朱倩拿出银镀金镶宝石碧玺点翠花簪想换几两银子,店主疑心是假的,随手丢还给她。
朱倩问店主附近可有当铺,他爱理不理的,还是有客人指给他们看镇上吊着角的哪一家便是。
到了当铺,那朝奉冷笑一声道:“这东西和破烂没什么两样?最多给你们二两银子的死当。”

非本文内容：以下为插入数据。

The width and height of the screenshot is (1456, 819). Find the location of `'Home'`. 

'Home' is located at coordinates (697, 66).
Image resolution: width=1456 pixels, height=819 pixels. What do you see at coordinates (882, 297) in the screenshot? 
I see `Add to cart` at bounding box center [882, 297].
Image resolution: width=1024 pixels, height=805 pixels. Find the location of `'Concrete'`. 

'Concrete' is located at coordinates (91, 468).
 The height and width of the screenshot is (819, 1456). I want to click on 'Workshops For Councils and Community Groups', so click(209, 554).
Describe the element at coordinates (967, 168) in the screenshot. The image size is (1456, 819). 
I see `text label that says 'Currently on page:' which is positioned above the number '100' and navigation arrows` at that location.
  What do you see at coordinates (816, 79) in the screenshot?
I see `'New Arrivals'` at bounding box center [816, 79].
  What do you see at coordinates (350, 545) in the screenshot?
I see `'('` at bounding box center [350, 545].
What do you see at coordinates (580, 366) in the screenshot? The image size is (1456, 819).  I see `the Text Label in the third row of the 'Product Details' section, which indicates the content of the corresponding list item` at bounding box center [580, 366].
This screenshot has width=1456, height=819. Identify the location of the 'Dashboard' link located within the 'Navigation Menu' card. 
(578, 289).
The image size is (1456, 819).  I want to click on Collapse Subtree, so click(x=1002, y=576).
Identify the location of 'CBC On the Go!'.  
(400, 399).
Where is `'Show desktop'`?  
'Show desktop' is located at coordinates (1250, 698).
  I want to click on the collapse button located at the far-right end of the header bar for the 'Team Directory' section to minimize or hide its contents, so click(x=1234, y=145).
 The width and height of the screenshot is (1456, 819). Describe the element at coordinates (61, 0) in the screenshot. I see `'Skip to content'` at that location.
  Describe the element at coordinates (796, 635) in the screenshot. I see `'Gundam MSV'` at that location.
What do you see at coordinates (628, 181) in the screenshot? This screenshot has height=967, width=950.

谢琪要与他争辩,朱倩对谢琪摇头,于是当了二两银子,写明永不赎回。
终于买了两身衣服,住进客店,痛痛快快洗了个热水澡。
等到两人再出来,店主都不敢相信是之前进去的两人。
谢琪让朱倩回房休息,说是自己我有帐要收,朱倩虽觉得奇怪却并不多问。
她听见谢琪问的是当地最大赌坊,心里只有更加奇怪,他身上都没有几个钱还要赌博?
店主偷偷提醒朱倩:“你男人穷疯了还要赌博,当心他把你卖了。”
见朱倩不信,只苦笑摇头。
谢琪抱着膀子看一群人吆五喝六,银钱越聚越多,别人叫他赌他也不理。
等到他认为银子够了,一袖子全笼了。
众赌徒如何肯舍,纷纷朝他抓来打来。
他华山派绝艺左闪右避,众赌徒连片衣角都沾他不着,只是跑得惶急了些,差点绊倒。
逃出赌坊,进了当铺,二两银子赎当。朝奉拿出当票,指着“永不赎回”四个字念了又念。
谢琪一把抢过当票,看了一遍撕成碎片,说这当票是假的,并无这四个字。
朝奉喝叫手下伙计动手,众伙计如狼似虎扑向谢琪。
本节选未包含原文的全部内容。